Fidelity Research FR-54 Tonearm. ANTI-SKATE???

FR-54 Tonearm came on dual arm tt I bought. I moved it to the rear board, to use with Grado Mono ME+ cartridge, 1.5g tracking weight recommended.

All is well, but, I do not see any way to adjust the FR-54 amount of anti-skate.

One dangling weight, thru one groove in a wire, that's it. Bottom of weight has threaded hole. Presumably weight can be added, but, how lessened?

On scale, the weight is 2.5g. To a bimp on the bottom of the arm, just in front of the pivot. Does that mean it is transferring it's full weight, 2.5g of anti-skate?

I want cartridge to track at 1.5g, thus want 1.5g anti-skate.

I could grind the weight down to 1.5g I suppose.

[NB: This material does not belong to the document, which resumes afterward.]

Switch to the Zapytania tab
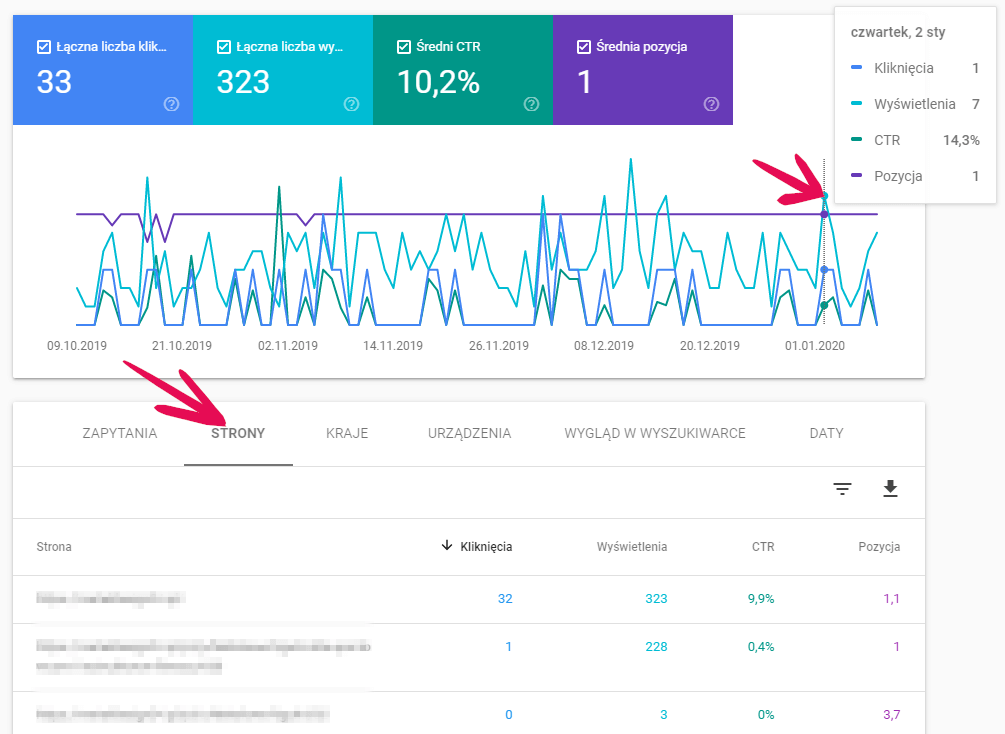The height and width of the screenshot is (734, 1005). tap(120, 434)
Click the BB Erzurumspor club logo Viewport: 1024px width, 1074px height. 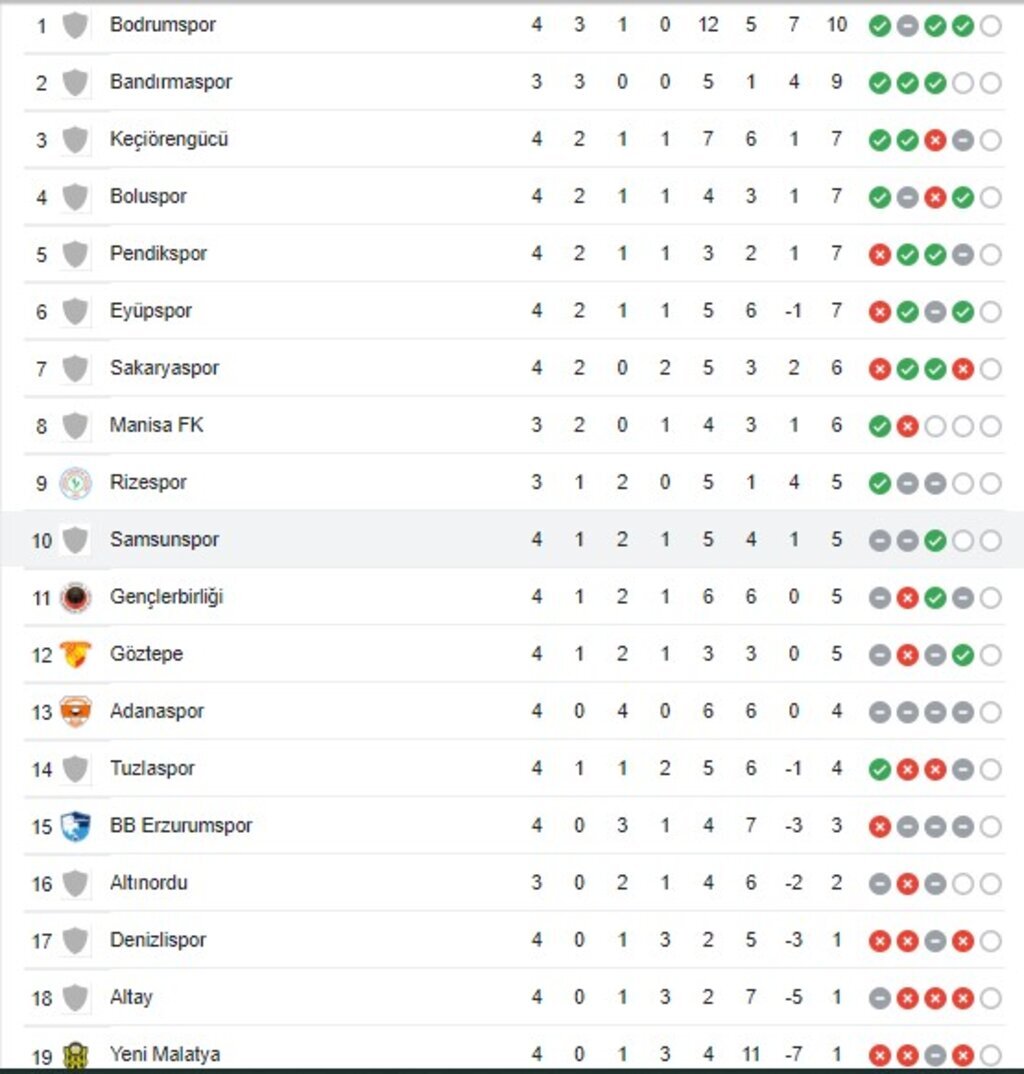75,827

Elliot, there is no direct relationship between tracking force and the weight of the anti skate bob. I do believe there was an add on weight that threaded into the bob. At any rate, set up your cartridge and tonearm. When you place the needle in the run out area between the grooves the tone arm should drift very slowly toward the spindle. If it starts drifting out ward you have too much anti skate for the tracking force and you will have to figure out a way to lighten the bob or replace it with a lighter one. The other option is the increase the tracking force to the upper limit the cartridge is specified for and see if you can get the right drift. If the tone arm drifts quickly toward the spindle you will need to add weight which you can do with 3M double sided mounting tape and any piece of heavy metal such as a nut that matches the diameter of the bob. 
This is not an exact science. As long as you get that slow drift towards the spindle you will be fine. If you want to be more exact you will need a test record with ant skate adjustment bands like the Hi Fi News test record.
The last option if the bob is too heavy is to get a cartridge that tracks at a heavier force. My guess is that the arm was tuned for the usual Japanese MC cartridge tracking at 2 to 2.5 grams. 
Elliot, thinking about it, I would not grind that weight down. I would just make a new anti skate bob with some light fishing line and lead fishing weights. Lead is very soft and easy to trim. 

You are confirming my belief, it's pulling out 2.5g.

Well, it sounds darn good 1.5g down/2.5g out, but I don't have any experience with playing Mono LP with Mono Cartridges*; This Cartridge; This Arm.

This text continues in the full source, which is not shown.